ASSIGNED TASK =>
Below are records to write out exactly; drop the pictures when you do.

LISTED RECORDS =>
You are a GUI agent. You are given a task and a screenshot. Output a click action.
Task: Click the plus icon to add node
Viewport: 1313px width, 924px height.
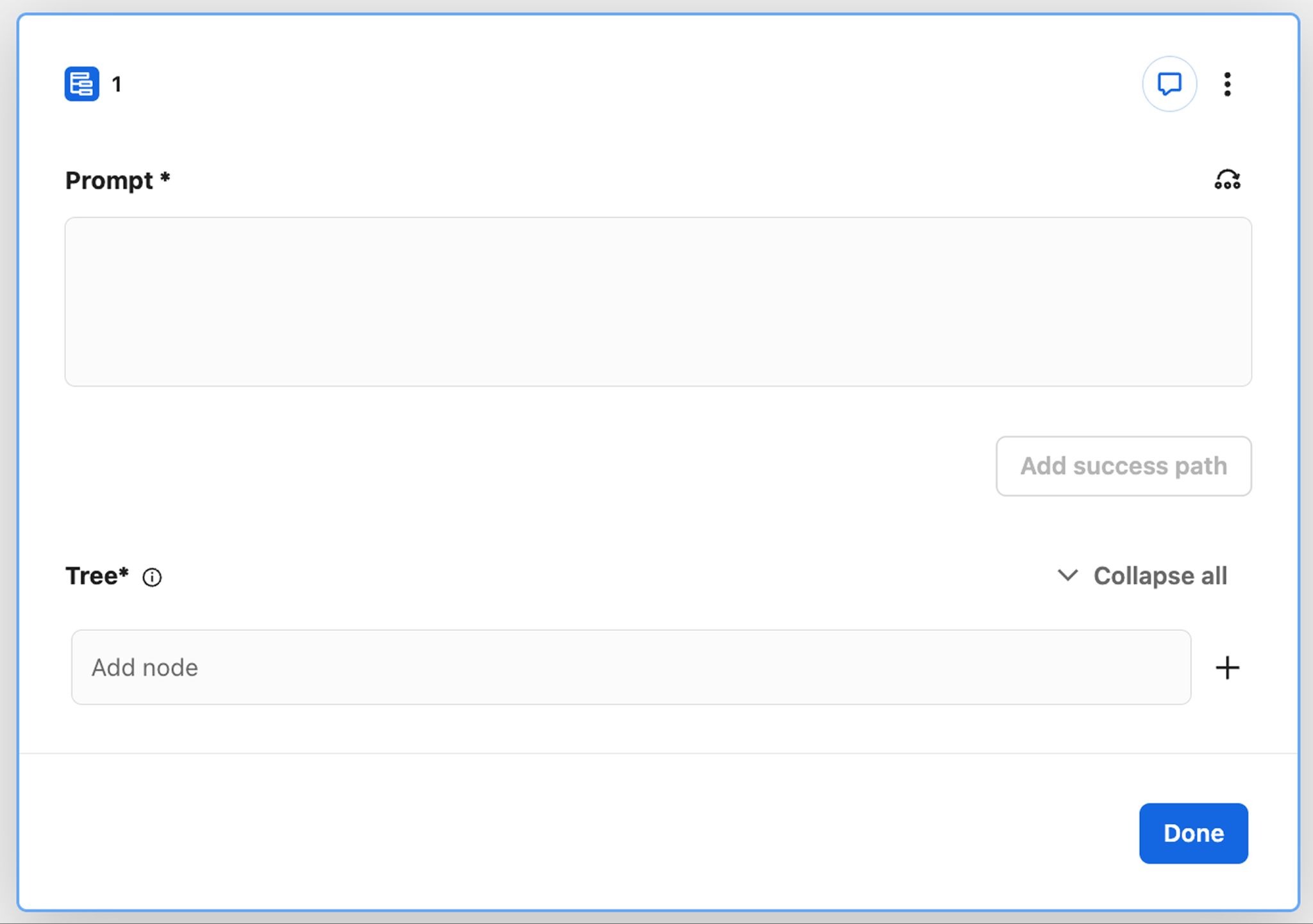(1227, 668)
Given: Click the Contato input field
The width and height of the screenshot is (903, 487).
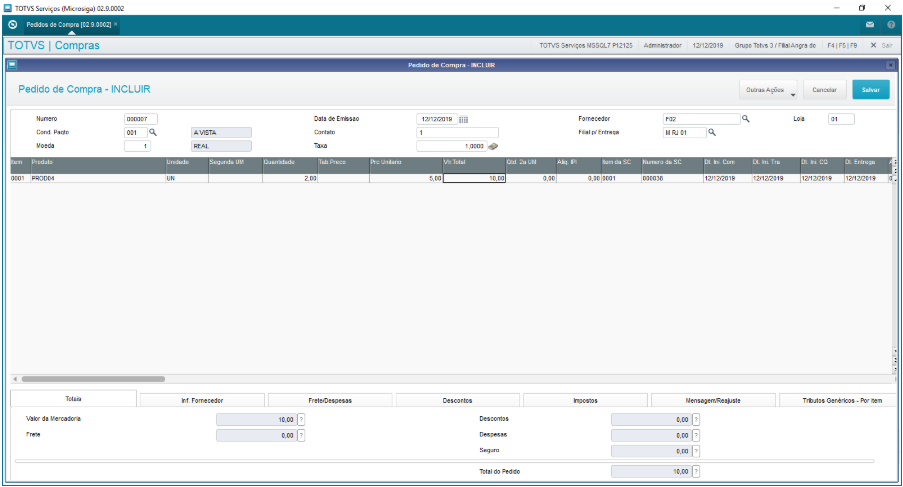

WRITTEN REPLY =>
You are a GUI agent. You are given a task and a screenshot. Output a click action.
Task: Click the plus icon to add node
Viewport: 1313px width, 924px height.
(1227, 668)
Given: Click the Contato input field
The width and height of the screenshot is (903, 487).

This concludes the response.